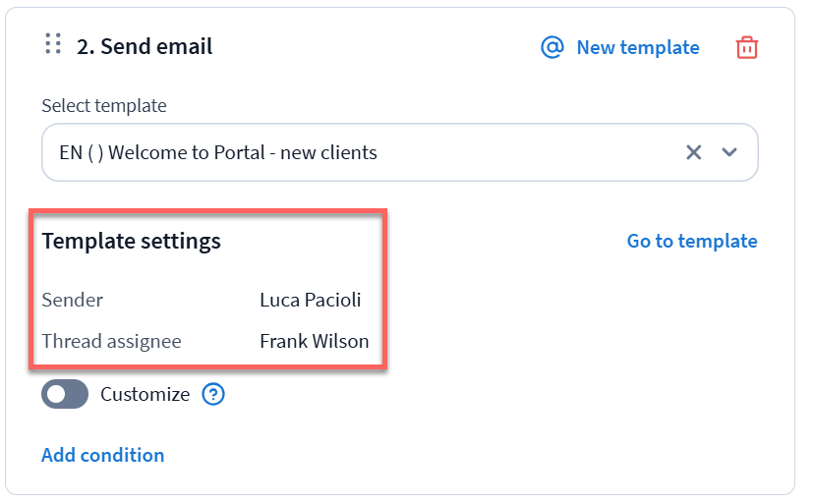
Task: Delete the Send email step with trash icon
Action: [747, 47]
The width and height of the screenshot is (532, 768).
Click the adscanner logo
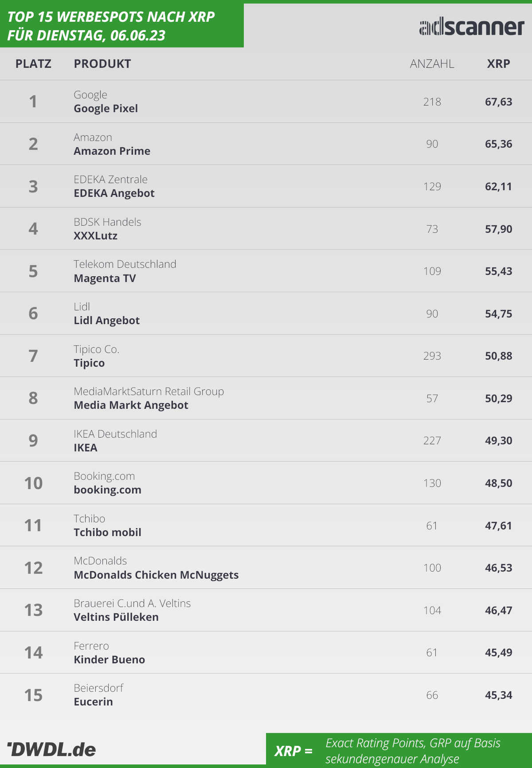click(x=472, y=27)
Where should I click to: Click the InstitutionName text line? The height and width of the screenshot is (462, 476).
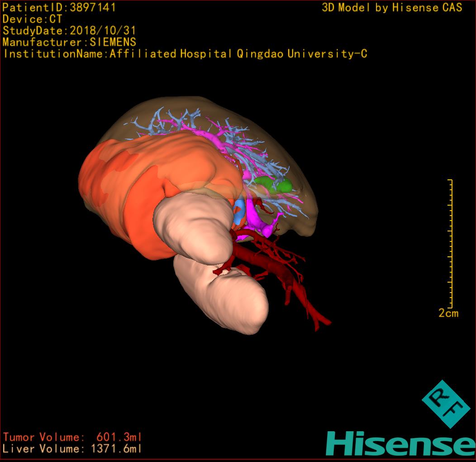tap(185, 54)
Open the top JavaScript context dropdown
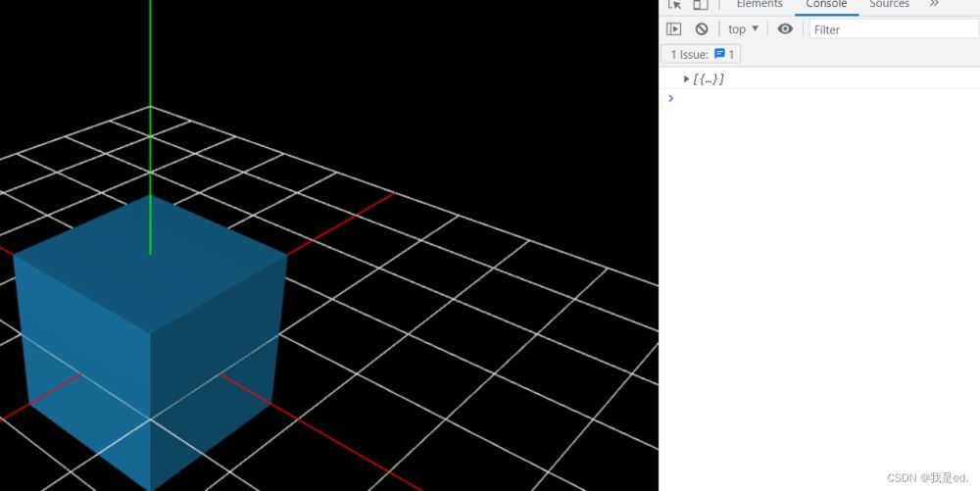Screen dimensions: 980x491 pyautogui.click(x=743, y=29)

__AIM OF THE TASK__: No pictures should appear in the copy. Print exactly the lines above from the line containing "Where should I" through the last line of the data.

__RESULT OF THE EXERCISE__:
Where should I click to: Click the InstitutionName text line? The height and width of the screenshot is (462, 476).
tap(185, 54)
Open the top JavaScript context dropdown
Screen dimensions: 980x491 pyautogui.click(x=743, y=29)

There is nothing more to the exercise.